17H. Taking TQM to Heart
Medtronic pacemakers are implanted in about 250,000 people every year, and the technology has proved remarkably able to evolve with the times. The basic idea is still to supplement the body's electrical system, yet just about everything else about the product has changed. It has shrunk to the size of a small stopwatch--and packs uncanny intelligence, which lets it sense when your heart is doing fine on its own and when it needs help. It can be fully implanted in the body yet does not require major surgery. A surgeon cuts a four-inch slit under the clavicle bone, creating a pocket for the pacemaker.
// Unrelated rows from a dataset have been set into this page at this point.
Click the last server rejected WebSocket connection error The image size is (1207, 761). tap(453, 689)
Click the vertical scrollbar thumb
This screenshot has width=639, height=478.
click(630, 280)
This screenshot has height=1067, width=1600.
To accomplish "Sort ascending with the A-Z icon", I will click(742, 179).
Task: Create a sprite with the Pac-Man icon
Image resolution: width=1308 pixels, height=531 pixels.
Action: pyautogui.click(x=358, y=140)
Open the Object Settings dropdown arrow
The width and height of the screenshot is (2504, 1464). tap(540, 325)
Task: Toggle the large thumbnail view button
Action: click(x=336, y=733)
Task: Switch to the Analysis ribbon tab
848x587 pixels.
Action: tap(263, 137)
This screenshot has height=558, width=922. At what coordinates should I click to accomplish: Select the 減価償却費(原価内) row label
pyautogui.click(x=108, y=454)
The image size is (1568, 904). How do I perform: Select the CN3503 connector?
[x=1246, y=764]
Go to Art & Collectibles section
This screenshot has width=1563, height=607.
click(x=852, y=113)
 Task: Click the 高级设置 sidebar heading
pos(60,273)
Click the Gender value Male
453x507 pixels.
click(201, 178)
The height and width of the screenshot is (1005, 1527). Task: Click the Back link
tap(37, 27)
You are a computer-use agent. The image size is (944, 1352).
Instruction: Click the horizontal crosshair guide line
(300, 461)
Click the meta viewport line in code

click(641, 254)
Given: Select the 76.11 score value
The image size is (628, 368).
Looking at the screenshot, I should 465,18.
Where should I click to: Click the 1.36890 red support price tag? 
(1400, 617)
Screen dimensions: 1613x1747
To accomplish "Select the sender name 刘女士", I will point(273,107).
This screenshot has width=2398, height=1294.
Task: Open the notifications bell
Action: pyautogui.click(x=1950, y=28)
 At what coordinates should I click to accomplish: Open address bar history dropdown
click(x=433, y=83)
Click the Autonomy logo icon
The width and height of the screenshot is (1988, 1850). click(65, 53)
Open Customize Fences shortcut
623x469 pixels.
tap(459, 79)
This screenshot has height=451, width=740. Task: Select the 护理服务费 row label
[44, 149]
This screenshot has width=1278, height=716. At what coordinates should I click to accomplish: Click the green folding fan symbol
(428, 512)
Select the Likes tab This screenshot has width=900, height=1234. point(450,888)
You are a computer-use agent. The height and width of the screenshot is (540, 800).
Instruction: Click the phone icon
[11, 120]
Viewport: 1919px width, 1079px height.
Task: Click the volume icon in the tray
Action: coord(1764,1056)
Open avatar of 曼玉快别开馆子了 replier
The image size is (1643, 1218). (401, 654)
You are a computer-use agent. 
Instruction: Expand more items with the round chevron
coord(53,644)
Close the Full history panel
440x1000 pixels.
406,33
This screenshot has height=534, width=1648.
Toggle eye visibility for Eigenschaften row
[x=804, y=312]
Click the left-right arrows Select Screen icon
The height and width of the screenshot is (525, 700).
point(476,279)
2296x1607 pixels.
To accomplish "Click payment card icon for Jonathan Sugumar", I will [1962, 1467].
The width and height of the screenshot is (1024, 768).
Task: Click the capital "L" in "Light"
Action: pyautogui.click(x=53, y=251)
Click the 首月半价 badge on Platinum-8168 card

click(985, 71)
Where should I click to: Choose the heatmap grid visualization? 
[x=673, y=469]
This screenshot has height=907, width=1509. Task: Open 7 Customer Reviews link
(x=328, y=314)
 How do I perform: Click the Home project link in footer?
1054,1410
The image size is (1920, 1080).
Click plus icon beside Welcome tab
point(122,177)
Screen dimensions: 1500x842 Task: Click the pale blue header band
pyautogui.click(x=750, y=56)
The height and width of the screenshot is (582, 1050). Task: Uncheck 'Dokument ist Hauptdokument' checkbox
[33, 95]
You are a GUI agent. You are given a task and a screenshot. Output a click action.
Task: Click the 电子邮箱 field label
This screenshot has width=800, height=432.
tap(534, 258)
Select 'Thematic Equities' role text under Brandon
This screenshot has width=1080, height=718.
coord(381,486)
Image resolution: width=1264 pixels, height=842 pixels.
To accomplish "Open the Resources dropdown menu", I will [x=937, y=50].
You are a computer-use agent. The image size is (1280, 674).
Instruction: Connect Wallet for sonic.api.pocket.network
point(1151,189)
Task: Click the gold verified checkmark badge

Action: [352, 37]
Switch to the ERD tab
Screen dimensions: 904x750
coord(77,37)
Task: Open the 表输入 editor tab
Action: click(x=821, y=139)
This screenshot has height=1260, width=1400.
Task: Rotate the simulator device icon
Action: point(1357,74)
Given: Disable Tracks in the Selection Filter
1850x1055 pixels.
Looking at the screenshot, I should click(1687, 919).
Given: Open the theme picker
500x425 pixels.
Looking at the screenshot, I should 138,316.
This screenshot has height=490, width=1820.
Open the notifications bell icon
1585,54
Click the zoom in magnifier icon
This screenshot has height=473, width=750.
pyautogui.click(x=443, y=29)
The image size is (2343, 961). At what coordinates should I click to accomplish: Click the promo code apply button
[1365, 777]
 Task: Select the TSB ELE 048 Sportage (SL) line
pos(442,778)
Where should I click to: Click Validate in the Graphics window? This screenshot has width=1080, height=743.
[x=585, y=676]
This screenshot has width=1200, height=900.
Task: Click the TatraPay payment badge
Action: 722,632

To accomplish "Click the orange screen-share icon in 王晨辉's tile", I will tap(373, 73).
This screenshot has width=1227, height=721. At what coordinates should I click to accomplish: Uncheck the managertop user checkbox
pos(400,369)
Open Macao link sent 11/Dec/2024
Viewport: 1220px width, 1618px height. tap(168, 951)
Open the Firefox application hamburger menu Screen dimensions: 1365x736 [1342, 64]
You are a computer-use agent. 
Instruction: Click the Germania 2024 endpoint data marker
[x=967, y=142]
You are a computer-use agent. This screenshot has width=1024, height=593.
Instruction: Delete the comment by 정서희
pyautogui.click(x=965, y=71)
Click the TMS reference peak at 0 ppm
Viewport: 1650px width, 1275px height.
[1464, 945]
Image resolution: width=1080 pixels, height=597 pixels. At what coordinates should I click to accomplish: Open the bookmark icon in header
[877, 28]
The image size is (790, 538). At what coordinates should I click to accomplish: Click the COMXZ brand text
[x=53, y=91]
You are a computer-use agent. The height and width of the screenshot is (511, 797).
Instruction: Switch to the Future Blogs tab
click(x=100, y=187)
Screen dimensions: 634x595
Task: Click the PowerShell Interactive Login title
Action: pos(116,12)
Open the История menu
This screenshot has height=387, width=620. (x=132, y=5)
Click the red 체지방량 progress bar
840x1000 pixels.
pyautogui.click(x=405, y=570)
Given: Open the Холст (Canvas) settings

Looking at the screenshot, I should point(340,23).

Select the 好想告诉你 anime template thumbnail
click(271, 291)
Then an insulated wire with a silicon tip is fed through the subclavian vein to the inner wall of the heart.

Bethany McLean, "How Smart Is Medtronic Really?" Fortune (October 25, 1999): 176.

Question: Why is it appropriate to call TQM a quality-of-life issue, not only for pacemaker patients, but for every one of us?

Author Notes 17-H: Taking TQM to Heart

Pacemakers used to be the size of a couple of packs of cards, and having one implanted meant serious surgery. Once implanted, it took complete control of setting the pace for a person's heart. Regularly, further surgeries had to be performed to replace the battery. People wearing pacemakers had to avoid microwave ovens, hence the warning signs in restaurants, because they could disrupt a pacemaker's performance.

Improved design and better quality led to superior pacemakers and much more. From something as simple as a VCR that sets its own clock from cable TV, eliminating the blinking 12:00, to something as complex and life influencing as a pacemaker, TQM provides the gift of better product and service quality for all aspects of life.


17I. Which TQM Tool?
Situation: A mutual fund company raised its minimum initial investment from zero to $2,500.

Why? Smaller accounts are just too expensive. "About 41 percent of all our phone calls were from people with account balances of less than $1,000," said a company official.

John Waggoner, "Twentieth Century Plans for Millennium," USA Today (August 11, 1994): 8B.

Question: This line of thinking is best explained by which of the seven basic TQM tools? Explain your reasoning.


Author Notes 17-I: Which TQM Tool?

Pareto analysis shows that companies are often involved in non-value-added activities. In this case, the customers who provide the smallest return in terms of dollars take up a disproportionate amount of time in terms of phone calls. By raising the bar for entry to $2,500, the company is in effect eliminating the smallest, and most unsure, investor.

The critical question is: Is this the best decision for the company? Although this one analysis alone makes it look like the decision is potentially good, other issues may have an impact. For example, how many of its larger customers started out as smaller ones? By eliminating the small investor now, is the company compromising a feeder system for its customer base? Also, do the new salespeople end up bringing in the bulk of those smaller customers? If so, they stand to lose a critical part of their initial pay opportunities. Even the best analysis system in the world can lead to a bad decision if the decision is made in a vacuum.